In its Union Budget expectations report, CARE Rating expects the following for the sector:
The industry seeks a uniform Goods and Services Tax (GST) of 18%, down from 28% on all auto parts, to curb the impact of counterfeits in the aftermarket operations. Allowing the availability of the input tax credit of GST paid on automobiles for businesses will increase vehicle sales to corporates. A moderate rate of 18% will not only address this challenge but will also enhance the tax base through better compliance.
Automotive Component Manufacturers Association seeks an upward vision of Remission of Duties and Taxes on Export Products to enhance investments, as the rate notified for the sector at 1% or lower, is inadequate to cover the incidence of un-refunded taxes and duties borne on export products. Moreover, a reduction in excise duty on fuel would reduce the running cost of vehicles and aid demand.
Eyeing higher capacity and new product development, as many as 115 companies have applied for the Rs 25,938 crore PLI scheme for the sector. Reintroduction of investment allowance at 15% for manufacturing companies that put more than Rs 25 crore in plant and machinery will motivate manufacturers to invest in new technologies, especially e-mobility and its components/ ancillaries.

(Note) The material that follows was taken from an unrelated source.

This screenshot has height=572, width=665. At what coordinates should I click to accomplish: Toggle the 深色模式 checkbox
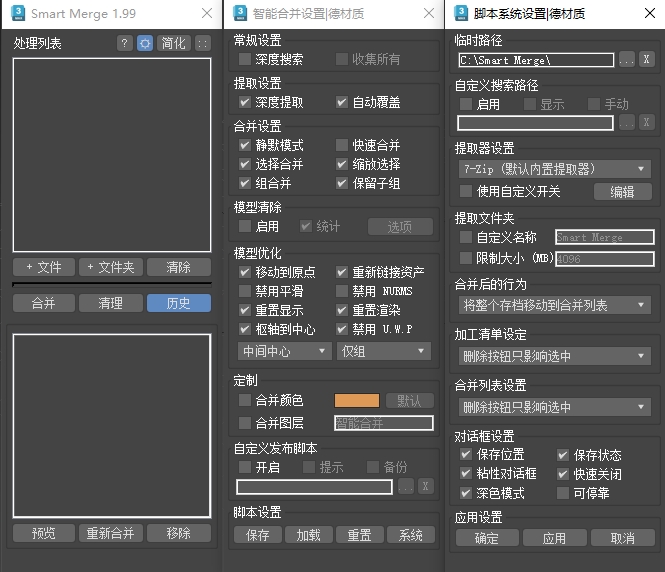point(466,493)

Financing options and lower GST on raw materials to ensure the affordability of EVs are expected. Lowering or abolishing the 5% customs duty on lithium ion-cell batteries should also be in focus to reduce the cost of import in the short term while promoting battery production in India in the long term. The sector also seeks measures for faster disbursal of incentives, which would boost the sales of EVs.
The Economy Survey 2021-22 takes note of a report by investment bank Goldman Sachs 2021 stating that the supply chain disruptions in the semiconductor industry have spillovers in over 169 industries. The manufacturing of semiconductors requires a large amount of capital and has an average gestation period of 6-9 months. Moreover, it has a fairly long production cycle of about 18-20 weeks.
Hence, the survey said, “any recovery from the supply chain disruptions will be a slow and costly affair,” adding, “India has also experienced similar trends in the automobile sector.”
As per data from the Society of Indian Automobile Manufacturers (SIAM), carmakers sold 219,421 passenger vehicles in the domestic market in December 2021, down 13 per cent (YoY). “This is not a demand problem but a supply-side issue,” the Survey adds.